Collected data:
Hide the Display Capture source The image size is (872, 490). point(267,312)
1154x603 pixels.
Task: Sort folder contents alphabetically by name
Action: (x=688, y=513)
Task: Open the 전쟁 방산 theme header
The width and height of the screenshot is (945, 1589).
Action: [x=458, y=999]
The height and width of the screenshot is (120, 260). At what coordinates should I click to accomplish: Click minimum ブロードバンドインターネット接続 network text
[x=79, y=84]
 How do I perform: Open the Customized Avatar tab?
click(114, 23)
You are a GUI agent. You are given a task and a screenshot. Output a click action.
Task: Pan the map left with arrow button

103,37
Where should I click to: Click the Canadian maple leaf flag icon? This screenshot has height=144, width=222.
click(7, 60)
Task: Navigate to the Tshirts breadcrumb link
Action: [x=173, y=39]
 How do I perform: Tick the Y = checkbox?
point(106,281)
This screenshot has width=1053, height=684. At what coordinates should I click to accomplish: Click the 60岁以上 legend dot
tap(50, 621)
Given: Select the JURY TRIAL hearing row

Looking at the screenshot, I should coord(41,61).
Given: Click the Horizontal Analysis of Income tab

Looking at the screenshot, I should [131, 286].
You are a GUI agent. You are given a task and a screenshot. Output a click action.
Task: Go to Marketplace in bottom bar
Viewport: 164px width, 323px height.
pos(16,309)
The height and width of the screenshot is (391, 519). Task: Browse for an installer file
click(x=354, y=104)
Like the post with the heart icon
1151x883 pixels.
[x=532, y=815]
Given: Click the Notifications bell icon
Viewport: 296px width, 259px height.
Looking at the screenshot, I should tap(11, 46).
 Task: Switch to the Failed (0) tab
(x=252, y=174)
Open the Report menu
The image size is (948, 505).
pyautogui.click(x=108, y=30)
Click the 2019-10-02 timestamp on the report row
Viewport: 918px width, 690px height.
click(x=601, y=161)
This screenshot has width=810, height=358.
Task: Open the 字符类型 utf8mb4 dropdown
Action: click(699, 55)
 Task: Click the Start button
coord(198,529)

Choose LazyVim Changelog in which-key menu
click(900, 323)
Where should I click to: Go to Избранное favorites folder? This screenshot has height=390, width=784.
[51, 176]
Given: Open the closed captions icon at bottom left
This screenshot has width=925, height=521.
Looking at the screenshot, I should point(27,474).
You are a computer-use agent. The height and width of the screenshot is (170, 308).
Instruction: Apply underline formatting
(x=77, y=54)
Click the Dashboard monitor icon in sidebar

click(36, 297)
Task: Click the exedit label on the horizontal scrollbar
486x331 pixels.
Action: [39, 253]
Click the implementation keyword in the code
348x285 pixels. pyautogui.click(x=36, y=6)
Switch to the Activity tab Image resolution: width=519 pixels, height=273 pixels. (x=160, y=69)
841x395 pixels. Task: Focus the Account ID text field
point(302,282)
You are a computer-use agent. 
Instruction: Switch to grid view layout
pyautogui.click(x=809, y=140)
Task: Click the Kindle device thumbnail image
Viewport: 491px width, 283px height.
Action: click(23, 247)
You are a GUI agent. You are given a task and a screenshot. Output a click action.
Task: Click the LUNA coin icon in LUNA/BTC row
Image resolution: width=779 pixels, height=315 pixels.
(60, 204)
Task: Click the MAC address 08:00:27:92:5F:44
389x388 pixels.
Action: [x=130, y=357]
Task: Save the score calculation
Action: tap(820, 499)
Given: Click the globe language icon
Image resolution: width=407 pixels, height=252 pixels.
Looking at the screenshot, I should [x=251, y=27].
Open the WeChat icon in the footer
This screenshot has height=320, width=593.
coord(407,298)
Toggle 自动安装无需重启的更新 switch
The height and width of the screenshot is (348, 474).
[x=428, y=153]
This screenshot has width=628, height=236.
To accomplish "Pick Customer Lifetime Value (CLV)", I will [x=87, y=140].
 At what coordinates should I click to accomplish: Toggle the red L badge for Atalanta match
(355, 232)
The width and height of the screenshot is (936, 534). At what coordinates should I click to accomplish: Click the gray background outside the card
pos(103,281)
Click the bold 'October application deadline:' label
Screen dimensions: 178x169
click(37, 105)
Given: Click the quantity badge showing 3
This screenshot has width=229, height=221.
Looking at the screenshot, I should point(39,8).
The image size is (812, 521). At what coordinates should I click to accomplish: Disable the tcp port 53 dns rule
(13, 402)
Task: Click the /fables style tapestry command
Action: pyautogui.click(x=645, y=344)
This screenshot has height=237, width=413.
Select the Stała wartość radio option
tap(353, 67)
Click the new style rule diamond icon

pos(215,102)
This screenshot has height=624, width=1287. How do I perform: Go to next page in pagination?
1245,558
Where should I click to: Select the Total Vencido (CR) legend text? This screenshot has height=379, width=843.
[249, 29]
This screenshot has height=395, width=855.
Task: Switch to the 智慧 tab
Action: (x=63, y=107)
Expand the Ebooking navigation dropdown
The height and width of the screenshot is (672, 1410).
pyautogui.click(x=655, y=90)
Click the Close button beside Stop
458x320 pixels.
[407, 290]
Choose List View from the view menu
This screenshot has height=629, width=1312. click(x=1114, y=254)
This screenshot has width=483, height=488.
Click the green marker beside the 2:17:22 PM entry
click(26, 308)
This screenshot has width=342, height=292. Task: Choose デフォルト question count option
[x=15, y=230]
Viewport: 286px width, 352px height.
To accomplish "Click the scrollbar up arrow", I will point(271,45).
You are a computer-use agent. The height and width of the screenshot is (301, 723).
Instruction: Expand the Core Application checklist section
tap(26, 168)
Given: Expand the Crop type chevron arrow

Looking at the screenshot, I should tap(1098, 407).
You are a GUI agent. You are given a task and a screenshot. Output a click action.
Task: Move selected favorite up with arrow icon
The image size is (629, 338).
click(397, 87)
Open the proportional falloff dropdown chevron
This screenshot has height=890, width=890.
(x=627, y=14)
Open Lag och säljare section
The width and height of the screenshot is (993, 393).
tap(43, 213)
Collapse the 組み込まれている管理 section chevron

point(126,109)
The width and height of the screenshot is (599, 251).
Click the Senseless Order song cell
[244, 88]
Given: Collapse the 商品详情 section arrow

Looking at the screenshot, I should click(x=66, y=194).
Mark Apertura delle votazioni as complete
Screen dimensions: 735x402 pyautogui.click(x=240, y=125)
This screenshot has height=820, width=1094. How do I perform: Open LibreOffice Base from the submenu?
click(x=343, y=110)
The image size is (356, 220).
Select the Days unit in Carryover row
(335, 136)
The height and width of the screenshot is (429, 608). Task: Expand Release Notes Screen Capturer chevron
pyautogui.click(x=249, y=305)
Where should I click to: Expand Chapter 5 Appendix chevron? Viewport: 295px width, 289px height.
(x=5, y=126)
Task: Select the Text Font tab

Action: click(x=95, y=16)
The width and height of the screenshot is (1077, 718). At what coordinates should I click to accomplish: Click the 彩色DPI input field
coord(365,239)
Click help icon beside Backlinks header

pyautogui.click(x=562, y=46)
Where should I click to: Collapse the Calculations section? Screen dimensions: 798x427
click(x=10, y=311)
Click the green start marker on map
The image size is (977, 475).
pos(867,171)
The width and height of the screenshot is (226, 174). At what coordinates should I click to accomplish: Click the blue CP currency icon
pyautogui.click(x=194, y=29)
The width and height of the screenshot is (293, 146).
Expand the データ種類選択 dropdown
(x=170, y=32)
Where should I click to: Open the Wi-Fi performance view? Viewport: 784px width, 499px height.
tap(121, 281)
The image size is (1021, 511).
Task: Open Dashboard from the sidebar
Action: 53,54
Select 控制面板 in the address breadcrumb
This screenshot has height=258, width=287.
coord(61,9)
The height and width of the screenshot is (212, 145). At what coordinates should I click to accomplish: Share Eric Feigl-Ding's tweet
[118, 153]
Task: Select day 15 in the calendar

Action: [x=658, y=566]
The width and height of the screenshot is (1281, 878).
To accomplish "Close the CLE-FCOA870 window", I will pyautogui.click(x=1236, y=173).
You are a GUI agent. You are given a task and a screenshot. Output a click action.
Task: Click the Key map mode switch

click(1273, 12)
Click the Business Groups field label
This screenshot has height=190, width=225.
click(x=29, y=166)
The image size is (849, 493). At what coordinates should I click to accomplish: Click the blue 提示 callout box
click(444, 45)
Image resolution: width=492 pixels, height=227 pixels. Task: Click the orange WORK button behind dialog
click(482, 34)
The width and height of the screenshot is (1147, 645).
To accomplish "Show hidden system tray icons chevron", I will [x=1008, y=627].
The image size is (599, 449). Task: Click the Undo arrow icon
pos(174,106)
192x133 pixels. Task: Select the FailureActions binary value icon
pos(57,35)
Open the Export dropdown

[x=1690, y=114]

§ **Exercise**: Copy all lines of the preceding data that hold the word "computer".

§ **Result of the task**:
You are a computer-use agent. The height and width of the screenshot is (170, 308).
You are a computer-use agent. 
You are a computer-use agent. The height and width of the screenshot is (301, 723).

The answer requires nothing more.